Lack of diversity data on MD/PhD programs hinders inclusivity
MD/PhD students Ali Zhang (left) and Sawayra Owais (right) and Ryan Van Lieshout, MD/PHD program director (centre)
November 4, 2022
The lack of data on MD/PhD students from minority backgrounds could hinder efforts to make these programs more inclusive, says a McMaster University study published by Academic Medicine.
The researchers found existing studies approach MD/PhD student diversity separately in terms of gender and racial and ethnic origins, without examining how students’ individual identities may intersect.
For example, data from the United States shows that while the number of Black female medical school students has increased in recent years, it has dropped for women of American Indian or Alaska Native backgrounds. Research examining students’ gender or race separately would not reveal this trend, say co-authors Ali Zhang and Alice Cavanagh, who are also McMaster MD/PhD students.
The authors add that such incomplete data can hamper the implementation of best practices for improving the representation of equity-deserving communities in MD/PhD programs.
“Interventions aimed at diversifying MD/PhD programs that work in one context may not be effective in others, as each region of North America strives to reconcile different histories, social structures, peoples and consequences of oppression,” said Saad Syed, another author of the paper and a MD/PhD student in the Department of Biochemistry and Biomedical Sciences.
“Taking an intersectional approach can guide diverse and inclusive research agendas and promote a richer understanding of the impact of multiple identities on the student experience.”

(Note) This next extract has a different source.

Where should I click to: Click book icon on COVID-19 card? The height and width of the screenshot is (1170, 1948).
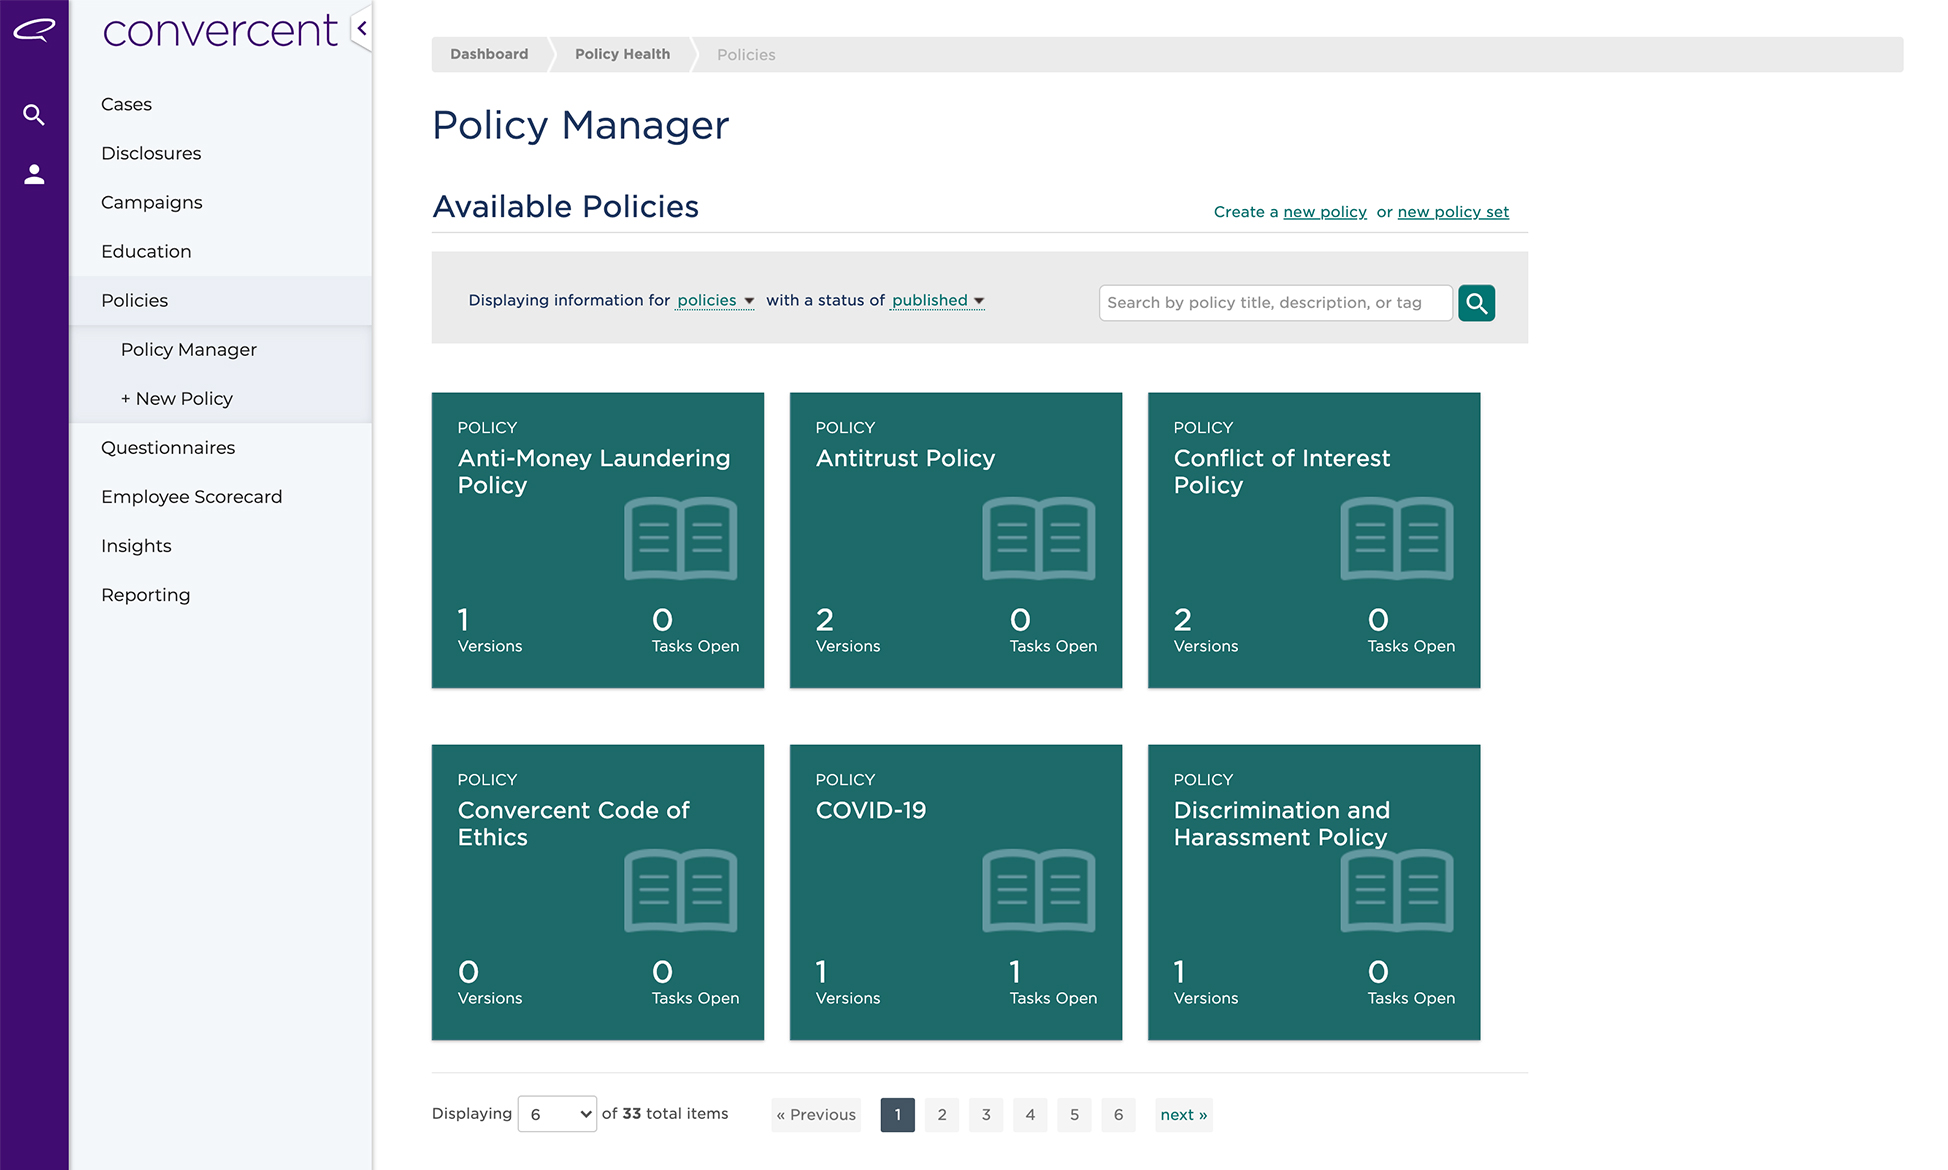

Other measures the authors say can help students from equity-deserving groups flourish include offering a safe space for them to express their true identities and more prominently featuring their voices in academic research.
“There is very little information on this topic, but the existing data suggests that barriers exist to equity-deserving groups accessing MD/PhD programs, including their long duration, lack of flexibility and lack of mentorship,” said Sawayra Owais, a study author and a MD/PhD student in neuroscience.
“We hope that this work will help move the field forward and highlight that programs can help students by providing mentorship and being flexible.”
The research team conducted the scoping review of 16 existing studies relating to MD/PhD program admissions. They examined data relating to population diversity, equity considerations and representation among MD/PhD applicants, students and/or graduates; as well as factors helping or hindering entry into such programs.
The research team was led by senior author Ryan Van Lieshout, MD/PhD program director and associate professor of the Department of Psychiatry and Behavioural Neurosciences.
No external funding was received for this study.